The course shows the participants how to apply various methods for ML to solve different types of problems and choose between multiple ML algorithms that fit the application; then, the researchers can build their ML applications and learn the practical aspect of evaluation, such as validation techniques and understanding the metrics.

Furthermore, the purpose is also to understand the different forms of data (images, text, numerical and others) in addition to data preparation. The course is also customised according to the targeted department each time, so the participants can figure out where ML could be applicable in their field.

In addition, the course gives the participants a quick overview of Deep Learning and introduces them to the most well-known networks.

Finally, there will be a coding session where we apply the concepts covered during the course to a real example from the participant’s knowledge.

Registration is open for the Department of Architecture and Civil Engineering
(not later than 15th Oct, 2023): here

Practical Introduction to computer clusters

Target group: Students in courses that will be using Vera or Alvis

Level: Basic (those who can’t follow along in the Vera and Alvis intros would probably benefit from starting with this one before trying again)

This online self-study course introduces concepts that are good to know when working with most computer clusters.

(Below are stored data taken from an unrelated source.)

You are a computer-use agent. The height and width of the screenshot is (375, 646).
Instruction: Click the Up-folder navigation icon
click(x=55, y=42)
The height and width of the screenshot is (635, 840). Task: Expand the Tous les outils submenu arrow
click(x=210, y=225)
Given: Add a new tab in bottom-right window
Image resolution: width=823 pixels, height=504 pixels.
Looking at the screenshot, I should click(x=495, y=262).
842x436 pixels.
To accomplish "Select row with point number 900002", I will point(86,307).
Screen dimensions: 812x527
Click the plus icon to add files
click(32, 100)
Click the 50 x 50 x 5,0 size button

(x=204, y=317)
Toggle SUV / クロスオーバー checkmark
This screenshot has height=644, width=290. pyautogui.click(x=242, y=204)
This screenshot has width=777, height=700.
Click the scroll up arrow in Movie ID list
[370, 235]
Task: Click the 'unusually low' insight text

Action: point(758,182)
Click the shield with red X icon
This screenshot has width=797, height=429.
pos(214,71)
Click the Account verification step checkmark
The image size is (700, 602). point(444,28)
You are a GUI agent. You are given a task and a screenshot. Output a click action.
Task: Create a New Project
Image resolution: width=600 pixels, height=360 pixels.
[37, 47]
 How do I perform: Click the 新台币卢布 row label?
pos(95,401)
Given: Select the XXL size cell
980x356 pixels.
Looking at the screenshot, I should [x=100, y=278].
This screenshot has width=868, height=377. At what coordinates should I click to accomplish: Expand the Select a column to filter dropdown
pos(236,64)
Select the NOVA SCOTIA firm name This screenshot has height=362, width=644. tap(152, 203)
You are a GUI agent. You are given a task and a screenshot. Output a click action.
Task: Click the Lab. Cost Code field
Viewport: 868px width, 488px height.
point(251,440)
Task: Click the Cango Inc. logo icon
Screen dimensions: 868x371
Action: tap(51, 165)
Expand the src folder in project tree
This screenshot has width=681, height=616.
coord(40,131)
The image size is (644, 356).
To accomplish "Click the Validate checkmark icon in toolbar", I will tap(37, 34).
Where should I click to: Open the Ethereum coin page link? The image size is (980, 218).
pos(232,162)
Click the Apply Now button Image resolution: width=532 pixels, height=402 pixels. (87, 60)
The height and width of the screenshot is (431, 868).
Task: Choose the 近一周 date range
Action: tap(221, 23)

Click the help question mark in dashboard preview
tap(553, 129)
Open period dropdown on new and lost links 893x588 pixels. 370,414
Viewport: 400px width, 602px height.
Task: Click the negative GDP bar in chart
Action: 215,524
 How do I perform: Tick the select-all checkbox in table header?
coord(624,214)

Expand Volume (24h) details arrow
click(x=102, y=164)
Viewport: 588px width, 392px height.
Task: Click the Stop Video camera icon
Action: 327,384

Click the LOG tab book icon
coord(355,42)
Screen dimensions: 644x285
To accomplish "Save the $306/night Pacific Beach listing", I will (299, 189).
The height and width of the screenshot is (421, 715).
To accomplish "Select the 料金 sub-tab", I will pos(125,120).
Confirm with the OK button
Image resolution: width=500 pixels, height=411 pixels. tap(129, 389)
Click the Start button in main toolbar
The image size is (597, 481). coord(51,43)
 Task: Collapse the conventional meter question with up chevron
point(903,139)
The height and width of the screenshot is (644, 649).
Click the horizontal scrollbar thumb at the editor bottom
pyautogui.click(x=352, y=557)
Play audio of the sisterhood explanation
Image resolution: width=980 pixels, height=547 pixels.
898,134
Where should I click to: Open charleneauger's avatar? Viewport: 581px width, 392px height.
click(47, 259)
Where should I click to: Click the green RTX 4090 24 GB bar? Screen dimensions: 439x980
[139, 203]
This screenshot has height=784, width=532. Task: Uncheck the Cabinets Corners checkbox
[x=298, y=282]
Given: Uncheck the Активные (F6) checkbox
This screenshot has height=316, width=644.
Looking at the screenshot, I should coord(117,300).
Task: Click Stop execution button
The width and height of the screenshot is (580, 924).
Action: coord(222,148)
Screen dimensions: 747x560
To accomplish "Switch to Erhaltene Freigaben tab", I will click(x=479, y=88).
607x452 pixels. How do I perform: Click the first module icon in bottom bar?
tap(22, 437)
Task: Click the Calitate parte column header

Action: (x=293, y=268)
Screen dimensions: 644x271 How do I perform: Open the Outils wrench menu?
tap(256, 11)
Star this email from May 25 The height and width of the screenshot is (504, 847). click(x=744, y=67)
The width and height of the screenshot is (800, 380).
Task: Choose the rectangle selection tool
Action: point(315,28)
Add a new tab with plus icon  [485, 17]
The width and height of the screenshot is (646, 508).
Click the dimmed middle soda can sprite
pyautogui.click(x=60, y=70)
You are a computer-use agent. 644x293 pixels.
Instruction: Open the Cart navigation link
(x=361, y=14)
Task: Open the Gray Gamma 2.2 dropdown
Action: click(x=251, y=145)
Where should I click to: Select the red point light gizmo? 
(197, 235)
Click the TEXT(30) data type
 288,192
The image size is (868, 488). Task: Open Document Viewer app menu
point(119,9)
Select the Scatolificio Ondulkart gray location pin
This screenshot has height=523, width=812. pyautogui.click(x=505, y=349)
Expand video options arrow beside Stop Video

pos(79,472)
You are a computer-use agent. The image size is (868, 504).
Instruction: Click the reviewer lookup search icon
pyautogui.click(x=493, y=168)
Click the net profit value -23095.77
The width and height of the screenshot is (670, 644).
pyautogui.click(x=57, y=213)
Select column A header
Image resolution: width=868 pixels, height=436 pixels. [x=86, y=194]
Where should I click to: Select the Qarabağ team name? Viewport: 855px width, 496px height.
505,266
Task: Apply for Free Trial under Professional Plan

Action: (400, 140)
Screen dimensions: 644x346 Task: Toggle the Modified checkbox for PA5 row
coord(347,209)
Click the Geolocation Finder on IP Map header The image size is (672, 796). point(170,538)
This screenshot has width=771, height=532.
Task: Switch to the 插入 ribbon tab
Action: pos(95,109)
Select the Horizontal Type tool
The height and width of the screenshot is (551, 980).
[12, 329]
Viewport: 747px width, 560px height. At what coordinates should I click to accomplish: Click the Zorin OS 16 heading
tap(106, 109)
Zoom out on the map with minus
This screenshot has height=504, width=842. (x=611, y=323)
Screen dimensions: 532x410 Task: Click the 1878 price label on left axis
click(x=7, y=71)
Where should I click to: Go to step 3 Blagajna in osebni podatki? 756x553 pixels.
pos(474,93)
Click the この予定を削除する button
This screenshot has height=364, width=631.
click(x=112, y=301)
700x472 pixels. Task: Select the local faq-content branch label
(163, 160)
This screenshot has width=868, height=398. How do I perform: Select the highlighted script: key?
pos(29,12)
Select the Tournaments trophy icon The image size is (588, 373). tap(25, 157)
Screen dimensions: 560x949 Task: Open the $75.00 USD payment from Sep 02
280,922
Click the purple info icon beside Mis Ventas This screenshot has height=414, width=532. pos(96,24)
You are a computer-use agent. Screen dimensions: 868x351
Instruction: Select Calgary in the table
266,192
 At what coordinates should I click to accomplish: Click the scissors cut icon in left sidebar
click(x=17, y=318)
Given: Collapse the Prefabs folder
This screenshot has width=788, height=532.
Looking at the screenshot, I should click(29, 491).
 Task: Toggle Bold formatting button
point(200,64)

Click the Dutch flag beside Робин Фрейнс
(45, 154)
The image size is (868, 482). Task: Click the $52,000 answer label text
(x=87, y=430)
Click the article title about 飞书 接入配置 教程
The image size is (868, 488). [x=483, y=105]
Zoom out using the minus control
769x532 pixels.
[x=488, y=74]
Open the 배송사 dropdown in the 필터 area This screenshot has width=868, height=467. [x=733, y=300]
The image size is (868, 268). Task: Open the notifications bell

Including but not limited to working with the command line in Linux, the SLURM job scheduler and using containers. While the material is specifically tailored for the Vera and Alvis computer clusters, the content is valuable when working with larger computer clusters.

Introduction to Vera

Target group: New users of Vera

Level: Familiarity with computers is expected

A 2-hour seminar introducing the Vera computer cluster and how to work with it. All new users should are expected to participate, and those that are unable to attend should read through the slides.

Image of Alvis, new national large-scale computer/data resource for AI and Machine Learning. Situated in the MC2-building. — Image of Alvis, new national large-scale computer/data resource for AI and Machine Learning.
Photographer: Henrik Sandsjö

Introduction to Alvis

Target group: New users of Alvis

Level: Familiarity with computers is expected

A 2-hour seminar introducing the Alvis computer cluster and how to work with it. In connection, a 2-hour workshop is usually held with exercises for getting started with machine learning on Alvis. All new users should are expected to participate in the seminar, and those that are unable to attend should read through the slides.

Introduction to Research Data Management (RDM)

Target group: PhD students + Researchers [can be adapted]

Level: Beginner

The course’s name and contents can be adapted depending on the target audience. We have a base/standard material where we go through the basics of RDM, which are those listed in the previous agenda I sent you. Those points will always be mentioned during such a course, but the focus will vary depending on the audience.

Computer Vision

This course introduces methods for analyzing and understanding images through a Machine Learning perspective. Computer Vision aims to infer something about the world using observed image data with applications such as Image Classification, Localization, Object Detection and Segmentation.

The course shows examples of dealing with such problems using methods in the field of Deep Neural Networks and the concept of feature learning. We also look at recent advancements in generative models and self-supervised learning.

Visualization

Visualization is an essential part of the data science pipeline, either for presenting and delivering a message to a specific audience or as a tool for exploration to get more understanding of a dataset. The main goal is to help our understanding of the data by utilizing our human ability to find patterns visually.

This course shows various ways of working with the visualization of data through different kinds of tools and visual elements. We further discuss the importance of visual interaction, how to deal with high-dimensional data and show examples of working with geospatial and temporal data.